Records from a dataset

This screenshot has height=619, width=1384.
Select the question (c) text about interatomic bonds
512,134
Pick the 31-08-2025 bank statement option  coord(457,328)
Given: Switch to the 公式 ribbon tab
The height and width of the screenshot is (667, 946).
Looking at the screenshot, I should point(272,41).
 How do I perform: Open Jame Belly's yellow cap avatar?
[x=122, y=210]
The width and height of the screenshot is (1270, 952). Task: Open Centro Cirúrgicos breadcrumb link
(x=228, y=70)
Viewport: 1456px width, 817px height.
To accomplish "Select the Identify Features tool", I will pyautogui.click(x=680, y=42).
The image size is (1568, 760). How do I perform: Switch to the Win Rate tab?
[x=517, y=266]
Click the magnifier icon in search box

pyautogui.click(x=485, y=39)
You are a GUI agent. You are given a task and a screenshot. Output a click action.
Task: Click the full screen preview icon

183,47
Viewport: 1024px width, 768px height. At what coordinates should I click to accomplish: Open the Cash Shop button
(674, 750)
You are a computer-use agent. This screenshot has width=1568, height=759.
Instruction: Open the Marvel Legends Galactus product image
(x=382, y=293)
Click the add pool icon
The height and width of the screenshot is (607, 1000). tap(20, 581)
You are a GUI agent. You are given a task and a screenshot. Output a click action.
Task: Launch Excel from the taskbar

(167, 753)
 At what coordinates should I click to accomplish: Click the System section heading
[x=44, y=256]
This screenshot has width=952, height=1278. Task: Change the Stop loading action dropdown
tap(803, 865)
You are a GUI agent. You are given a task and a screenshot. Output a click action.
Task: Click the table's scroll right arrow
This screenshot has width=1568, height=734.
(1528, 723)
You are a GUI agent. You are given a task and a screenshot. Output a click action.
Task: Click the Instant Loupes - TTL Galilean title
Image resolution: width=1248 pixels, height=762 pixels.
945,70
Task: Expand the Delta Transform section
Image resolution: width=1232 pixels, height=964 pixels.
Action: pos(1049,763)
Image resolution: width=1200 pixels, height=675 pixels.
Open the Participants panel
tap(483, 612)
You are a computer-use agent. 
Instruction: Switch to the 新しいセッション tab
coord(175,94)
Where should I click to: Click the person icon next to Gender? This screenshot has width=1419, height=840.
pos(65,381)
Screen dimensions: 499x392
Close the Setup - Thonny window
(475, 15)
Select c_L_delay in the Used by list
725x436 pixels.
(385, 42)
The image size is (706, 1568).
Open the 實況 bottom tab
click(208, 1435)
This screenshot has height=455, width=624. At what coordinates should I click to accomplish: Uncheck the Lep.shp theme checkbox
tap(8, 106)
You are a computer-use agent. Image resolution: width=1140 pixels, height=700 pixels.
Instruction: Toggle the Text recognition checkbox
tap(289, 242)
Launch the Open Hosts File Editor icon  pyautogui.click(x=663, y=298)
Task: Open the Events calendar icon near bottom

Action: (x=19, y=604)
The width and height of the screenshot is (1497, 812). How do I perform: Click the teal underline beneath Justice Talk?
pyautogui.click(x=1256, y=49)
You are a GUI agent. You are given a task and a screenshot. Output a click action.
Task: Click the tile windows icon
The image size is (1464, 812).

▶ _Problem details_:
Reproduce each record exactly as it appears.

▶ _Response area_:
This screenshot has height=619, width=1384.
Select the question (c) text about interatomic bonds
512,134
Pick the 31-08-2025 bank statement option  coord(457,328)
Given: Switch to the 公式 ribbon tab
The height and width of the screenshot is (667, 946).
Looking at the screenshot, I should point(272,41).
 How do I perform: Open Jame Belly's yellow cap avatar?
[x=122, y=210]
The width and height of the screenshot is (1270, 952). Task: Open Centro Cirúrgicos breadcrumb link
(x=228, y=70)
Viewport: 1456px width, 817px height.
To accomplish "Select the Identify Features tool", I will pyautogui.click(x=680, y=42).
The image size is (1568, 760). How do I perform: Switch to the Win Rate tab?
[x=517, y=266]
Click the magnifier icon in search box

pyautogui.click(x=485, y=39)
You are a GUI agent. You are given a task and a screenshot. Output a click action.
Task: Click the full screen preview icon

183,47
Viewport: 1024px width, 768px height. At what coordinates should I click to accomplish: Open the Cash Shop button
(674, 750)
You are a computer-use agent. This screenshot has width=1568, height=759.
Instruction: Open the Marvel Legends Galactus product image
(x=382, y=293)
Click the add pool icon
The height and width of the screenshot is (607, 1000). tap(20, 581)
You are a GUI agent. You are given a task and a screenshot. Output a click action.
Task: Launch Excel from the taskbar

(167, 753)
 At what coordinates should I click to accomplish: Click the System section heading
[x=44, y=256]
This screenshot has width=952, height=1278. Task: Change the Stop loading action dropdown
tap(803, 865)
You are a GUI agent. You are given a task and a screenshot. Output a click action.
Task: Click the table's scroll right arrow
This screenshot has width=1568, height=734.
(1528, 723)
You are a GUI agent. You are given a task and a screenshot. Output a click action.
Task: Click the Instant Loupes - TTL Galilean title
Image resolution: width=1248 pixels, height=762 pixels.
945,70
Task: Expand the Delta Transform section
Image resolution: width=1232 pixels, height=964 pixels.
Action: pos(1049,763)
Image resolution: width=1200 pixels, height=675 pixels.
Open the Participants panel
tap(483, 612)
You are a computer-use agent. 
Instruction: Switch to the 新しいセッション tab
coord(175,94)
Where should I click to: Click the person icon next to Gender? This screenshot has width=1419, height=840.
pos(65,381)
Screen dimensions: 499x392
Close the Setup - Thonny window
(475, 15)
Select c_L_delay in the Used by list
725x436 pixels.
(385, 42)
The image size is (706, 1568).
Open the 實況 bottom tab
click(208, 1435)
This screenshot has height=455, width=624. At what coordinates should I click to accomplish: Uncheck the Lep.shp theme checkbox
tap(8, 106)
You are a computer-use agent. Image resolution: width=1140 pixels, height=700 pixels.
Instruction: Toggle the Text recognition checkbox
tap(289, 242)
Launch the Open Hosts File Editor icon  pyautogui.click(x=663, y=298)
Task: Open the Events calendar icon near bottom

Action: (x=19, y=604)
The width and height of the screenshot is (1497, 812). How do I perform: Click the teal underline beneath Justice Talk?
pyautogui.click(x=1256, y=49)
You are a GUI agent. You are given a task and a screenshot. Output a click action.
Task: Click the tile windows icon
The image size is (1464, 812).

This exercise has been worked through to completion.